2. Making Change Smaller Can Help You Believe in Yourself
The need for control never goes away, even during this time of changing our beliefs. Which is why it’s not enough to think this behavior will make us happier. I truly believe losing more weight will make me happier. The little I’ve lost in the past couple years is enough to show me its benefits. Deep down, I also don’t believe I am able to lose more weight. Losing a lot of weight seems like a gigantic task.
The Agile practitioner in me knows this is because I see weight loss as this huge process that can’t be accomplished overnight. When I view behavioral change as this giant rock that I have to push up a hill, I’m more than likely willing to forget it altogether.

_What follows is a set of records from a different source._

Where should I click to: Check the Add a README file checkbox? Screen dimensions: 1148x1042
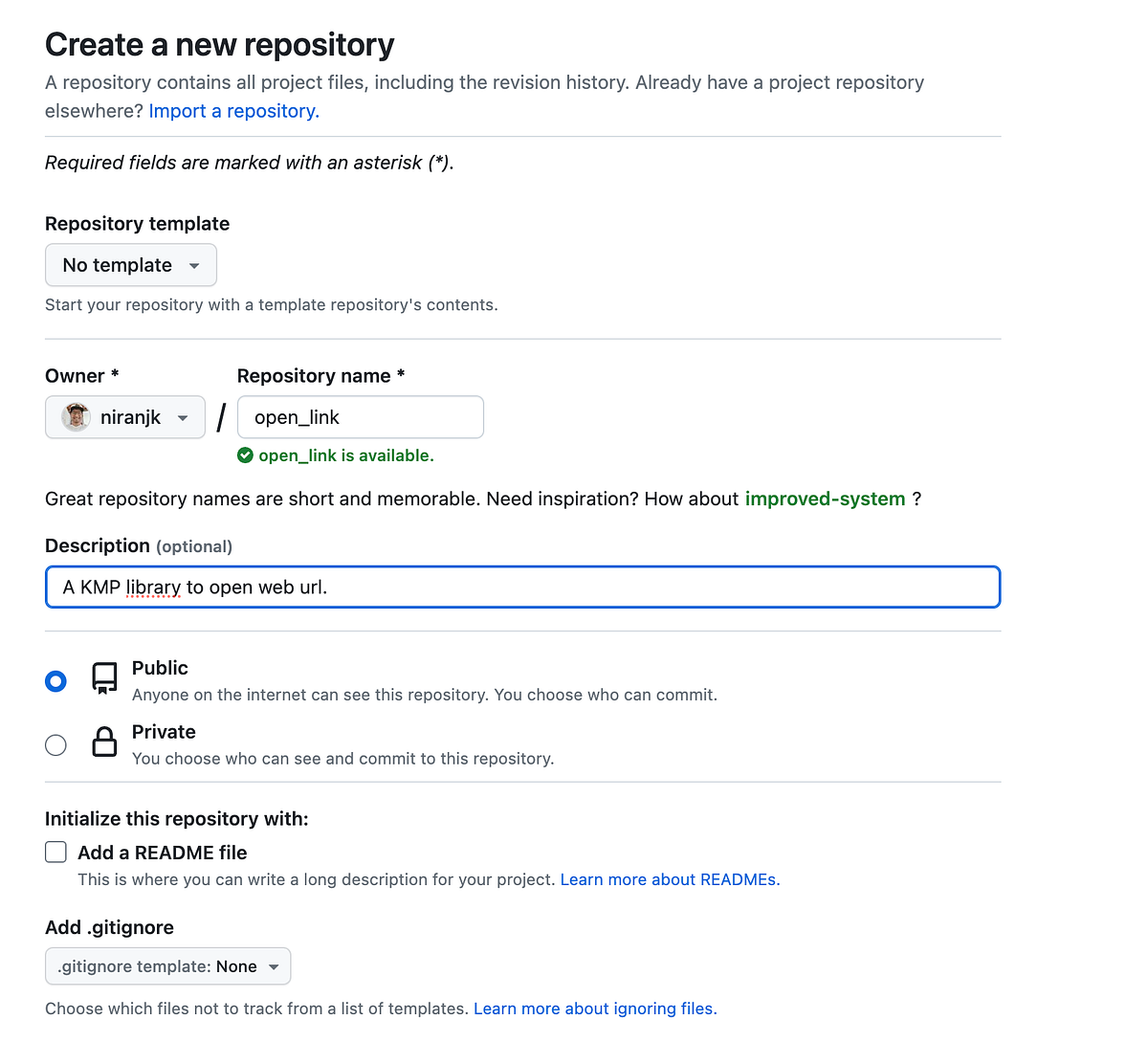click(55, 852)
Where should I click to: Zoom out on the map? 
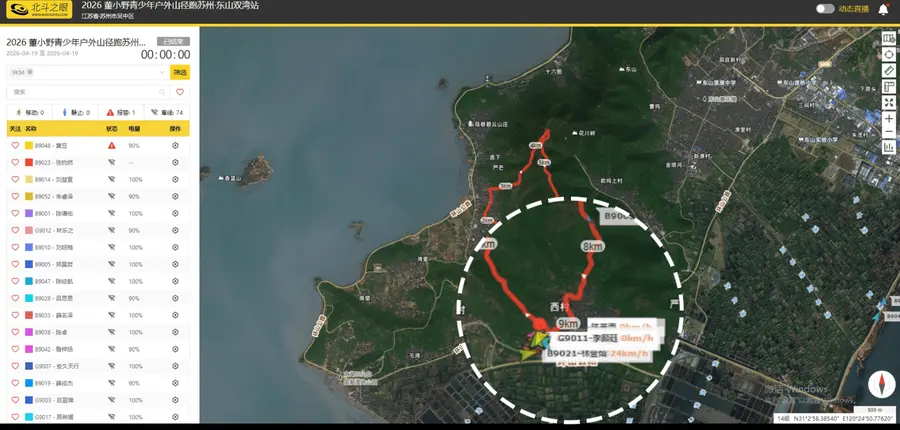(x=889, y=132)
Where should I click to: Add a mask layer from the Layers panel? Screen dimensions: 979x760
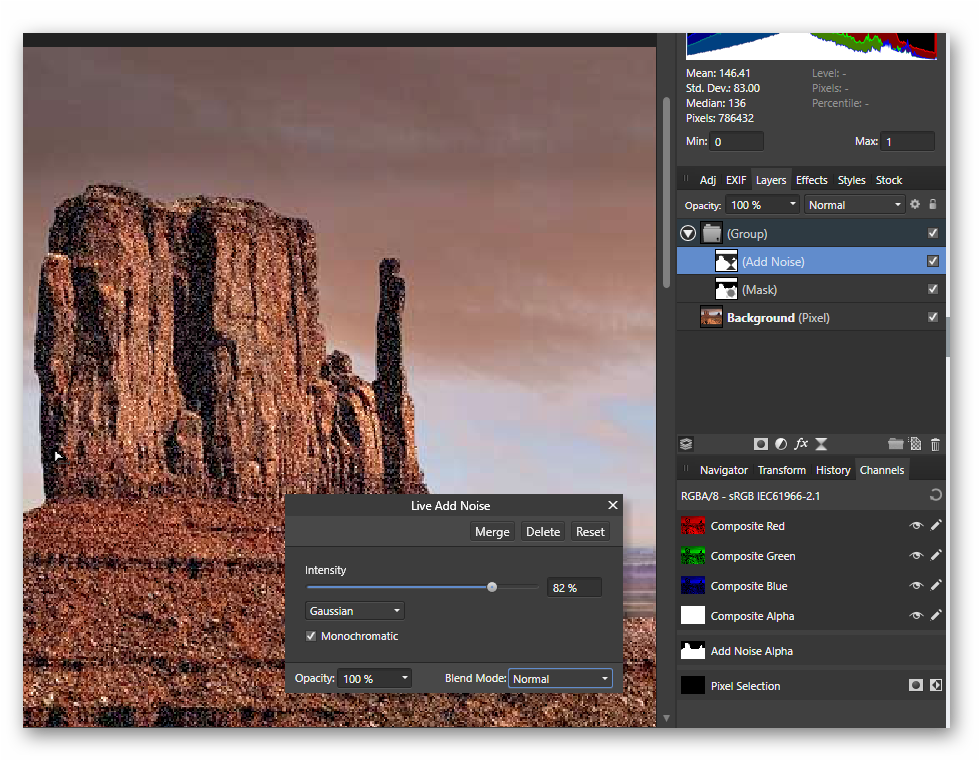[760, 443]
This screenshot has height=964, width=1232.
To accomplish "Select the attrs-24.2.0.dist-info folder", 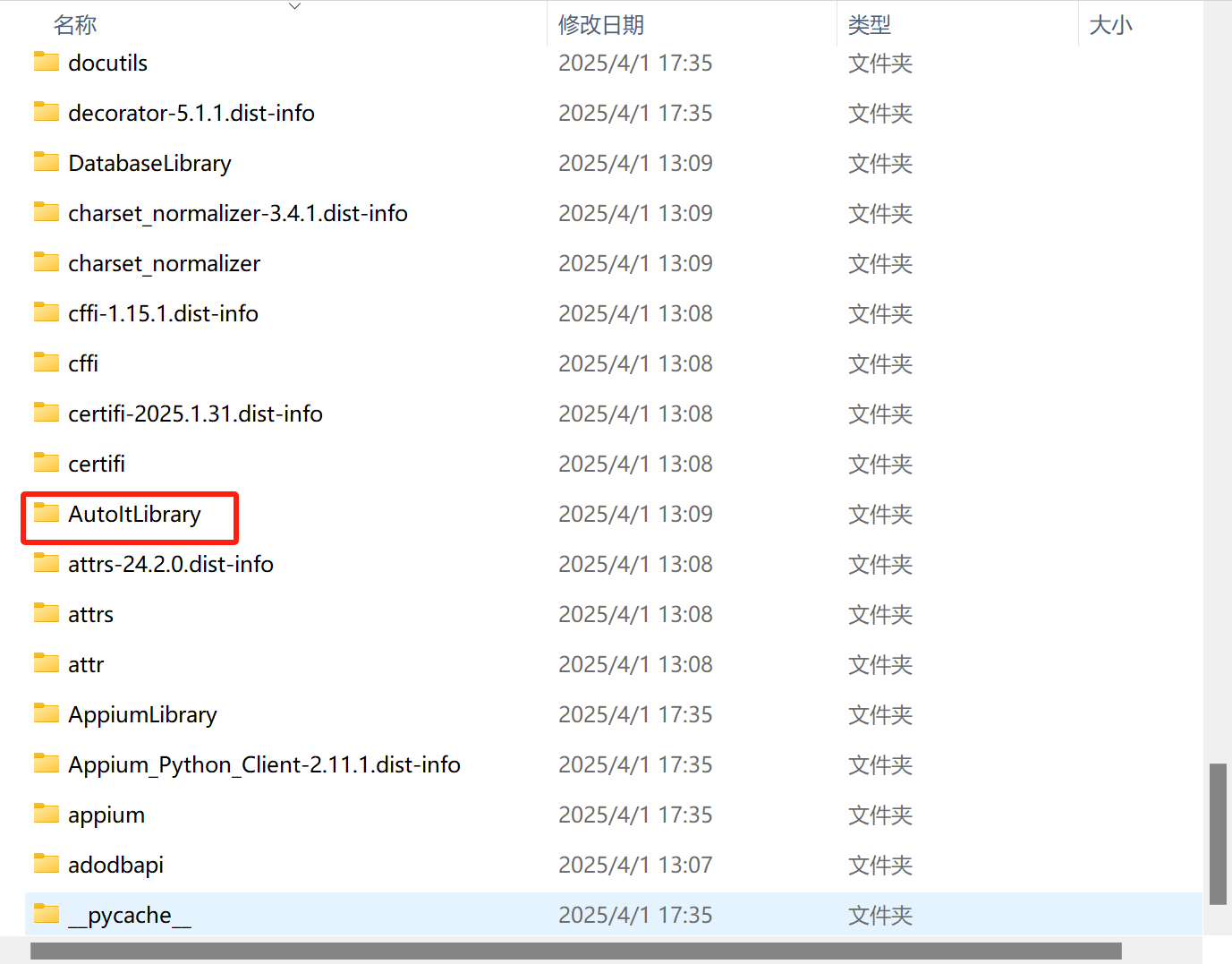I will pos(170,564).
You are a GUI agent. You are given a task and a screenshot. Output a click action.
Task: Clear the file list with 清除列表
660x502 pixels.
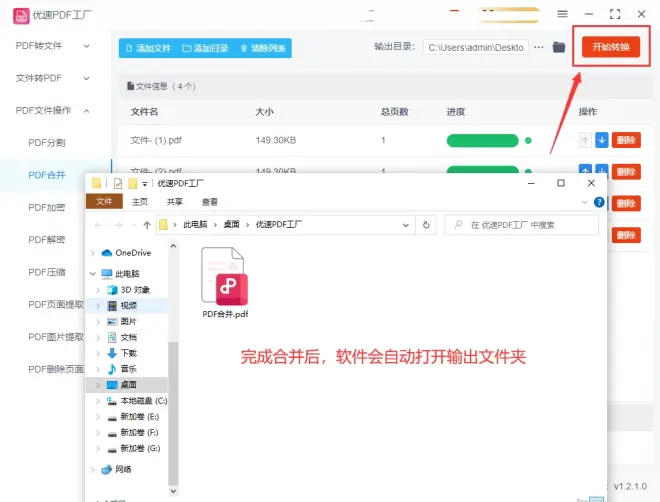coord(262,48)
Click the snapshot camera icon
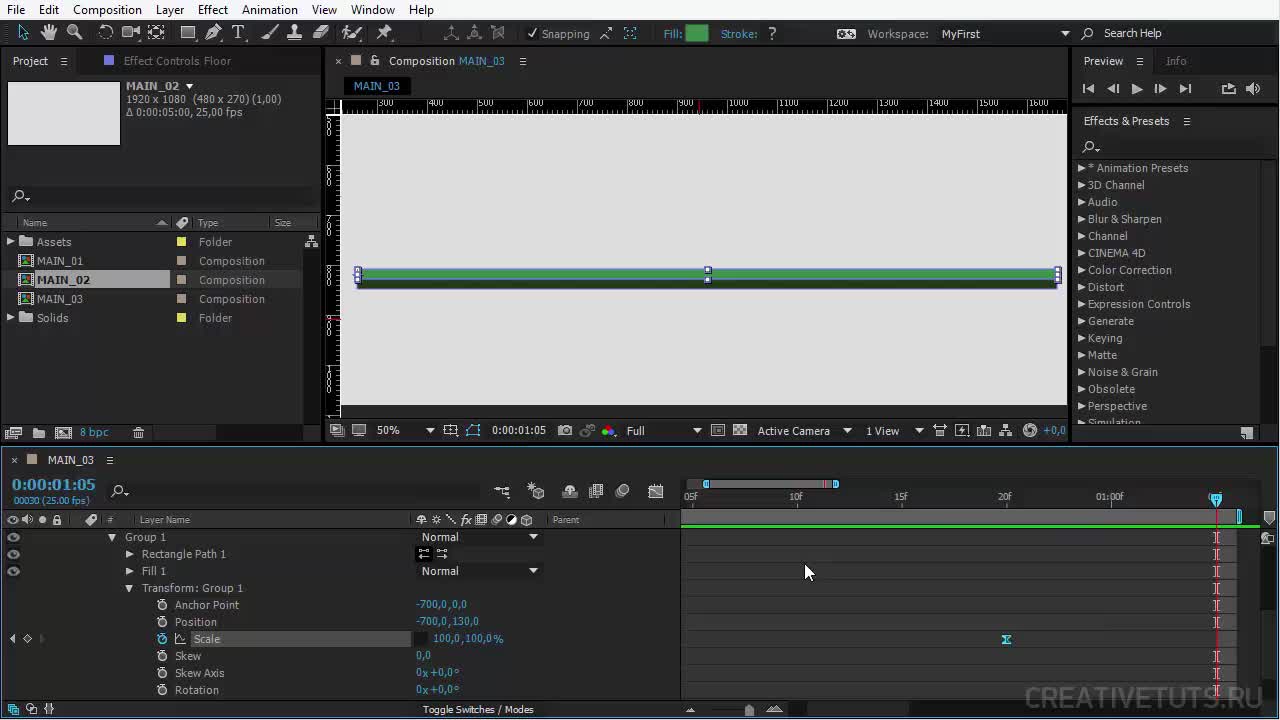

However, if I embody an Agile mindset and believe in my ability to complete small tasks that serve the larger behavior I want to achieve, I’m more likely to succeed. Something I know I can do is track what food I eat every day and go running 3 times this week. If I do this, I’ll most likely increase my metabolism and decrease the calories consumed, and lose the weight.
By breaking down large changes into smaller and more achievable pieces, we believe we are capable of accomplishing them. Once our subconscious knows the behavior makes us happy, we believe we are capable of doing it.
3. Get Impediments to Our Emotional Comfort Out of the Way
Even after you have taken the first two steps towards change, it doesn’t mean you won’t encounter hurdles. Despite my belief that I can accomplish what I’m trying to do, if something gets in the way, I may just get frustrated and go back to thinking I’m not capable. When this happens, the change stops.
We must be on the lookout for roadblocks, but there are tools at our disposal. Things like changing our surroundings, our perspective, or simply giving yourself permission to change can help.
This is why coaching is super beneficial to change. Independent third parties can see when our environment is getting in the way of our happiness or belief in ourselves. Transparency and accountability remind us of the mission at hand and our belief that this is possible.
Coaches also have access to information to aid in transformation. Despite the ability of our subconscious to ignore rationale, if we listen to the ideas of others, it can make change more comfortable. When I share with teams my previous experiences or information from a book I read, it acts as a way of giving them permission to change.
Hopefully, I also have earned their trust. If teams believe that the behaviors I’m encouraging benefited me in previous situations, I can encourage them to believe they can do it too. If you are desiring change in your life, it’s possible to change the mind of your subconscious to fuel positive change. However, don’t be afraid to reach out to others for help if you get stuck too.